In its header area, top displays statistics on the global state of the system. This information includes load averages; total process and thread counts; and total memory, broken down into various categories such as private, shared, wired, and free. It also includes global information concerning the system frameworks. At regular intervals, top updates these statistics to account for recent system activity.

Table 4-1 describes the columnar data that appears in the CPU and memory utilization mode using the -w parameter. For detailed information about how top reports information, see the top man page.

Table 4-1  Output from top using the -w option

Column

Description

PID

The BSD process ID.

COMMAND

The name of the executable or application package. (Note that Code Fragment Manager applications are named after the native process that launches them, LaunchCFMApp.)

%CPU

The percentage of CPU cycles consumed during the interval on behalf of this process (both kernel and user space).

TIME

The amount of CPU time (minute:seconds.hundredths) consumed by this process since it was launched.

#TH

The number of threads owned by this process.

#PRTS (delta)

The number of Mach port objects owned by this process. (To display the delta value relative to the value first displayed when top was launched, use the -w parameter.)

#MREG

The number of memory regions.

VPRVT

The private address space currently allocated. (This value is displayed only with the -w parameter.)

RPRVT (delta)

The total amount of resident private memory. (To display the delta value relative to the previous sample, use the -w parameter when running top.)

RSHRD (delta)

The resident shared memory. (To display the delta value relative to the previous sample, use the -w parameter when running top.)

RSIZE (delta)

The total resident memory as real pages that this process currently has associated with it. Some may be shared by other processes. (To display the delta value relative to the previous sample, use the -w parameter when running top.)

VSIZE (delta)

The total address space currently allocated, including shared memory. (To display the delta value relative to the previous sample, use the -w parameter when running top.)

This value is mostly irrelevant for OS X processes. Every application has a large virtual size because of the shared region used to hold framework and library code.

The RPRVT data (for resident private pages) is a good measure of how much real memory an application is using. The RSHRD column (for resident shared pages) shows the resident pages of all the shared mapped files or memory objects that are shared with other processes.

Table 4-2 shows the columns displayed in the event-counting mode, which is enabled with either the -e, -d, or -a option on the command line. You can use these options to gain additional insight about specific behaviors of your application. For example, you can correlate the number of page faults with the amount of memory your application is using to determine if your application’s memory footprint might be too big.

**PROVIDED MATERIAL**:
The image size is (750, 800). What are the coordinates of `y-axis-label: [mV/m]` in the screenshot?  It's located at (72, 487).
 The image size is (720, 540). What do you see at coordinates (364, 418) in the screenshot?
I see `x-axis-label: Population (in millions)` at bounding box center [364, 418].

**USING THE INFORMATION**:
1 > In the text about the top command, which column is a good measure of how much real memory an application is using?
2 > Write out the part of the text about the top command starting with "The BSD process" and going on through "and user space).", swapping "executable" for "binary".
3 > Pick up the text about the top command after its last sentence and write what comes next.

**SET OF ANSWERS**:
1 > The RPRVT column, for resident private pages.

2 >
The BSD process ID.

COMMAND

The name of the binary or application package. (Note that Code Fragment Manager applications are named after the native process that launches them, LaunchCFMApp.)

%CPU

The percentage of CPU cycles consumed during the interval on behalf of this process (both kernel and user space).

3 >
Table 4-2  Output from top using the -d option

Column

Description

PID

The BSD process ID.

COMMAND

The name of the executable or application package. (Note that Code Fragment Manager applications are named after the native process that launches them, LaunchCFMApp.)

%CPU

The percentage of CPU cycles consumed during the interval on behalf of this process (both kernel and user space).

TIME

The amount of CPU time consumed by this process (minute:seconds.hundredths) since it was launched.

FAULTS

The total number of page faults.

PAGEINS

The number of page-ins, requests for pages from a pager (each page-in represents a 4 kilobyte I/O operation).

COW_FAULTS

The number of faults that caused a page to be copied (generally caused by copy-on-write faults).

MSGS_SENT

The number of Mach messages sent by the process.

MSGS_RCVD

The number of Mach messages received by the process.

BSDSYSCALL

The number of BSD system calls made by the process.

MACHSYSCALL

The number of Mach system calls made by the process.

CSWITCH

The number of context switches to the process (the number of times the process has been given time to run by the kernel’s scheduler).

Using Instruments

Instruments is an incredibly powerful tool you can use to gather performance data and analyze your app’s overall behavior. Instruments can show you different types of performance information, such as memory and CPU usage, graphed side by side. Seeing information in this way makes it easier to identify trends and relationships between seemingly different metrics.

When you first launch Instruments, you are asked to select a starting template for your document (Figure 4-1) and choose an app to profile. Each template is preconfigured with one or more instruments that are designed to gather data for specific situations. For example, the Leaks template includes both the Allocations instrument and the Leaks instrument, letting you see both the total number of memory blocks that were allocated and the subset of those memory blocks that are considered leaks. You can add more instruments to a document at any time but the common configurations provided by the templates are usually sufficient for typical tasks.

Figure 4-1  Choosing an Instruments template
Choosing an Instruments template

Figure 4-2 shows an example of data gathered by the Leaks template after a recording run. The timeline and detail panes are configurable and filterable, so you can look at data that is most interesting to you.

Figure 4-2  Examining the recorded data
Examining the recorded data

For detailed information about how to use Instruments and for information about the types of performance data you can gather, see Instruments User Guide.

Using Quartz Debug

Quartz Debug is an important tool for determining the efficiency of your drawing code. The tool collects information from your program’s drawing calls to find out where your program is drawing and whether it is redrawing content unnecessarily. Figure 4-3 shows the Quartz Debug options window.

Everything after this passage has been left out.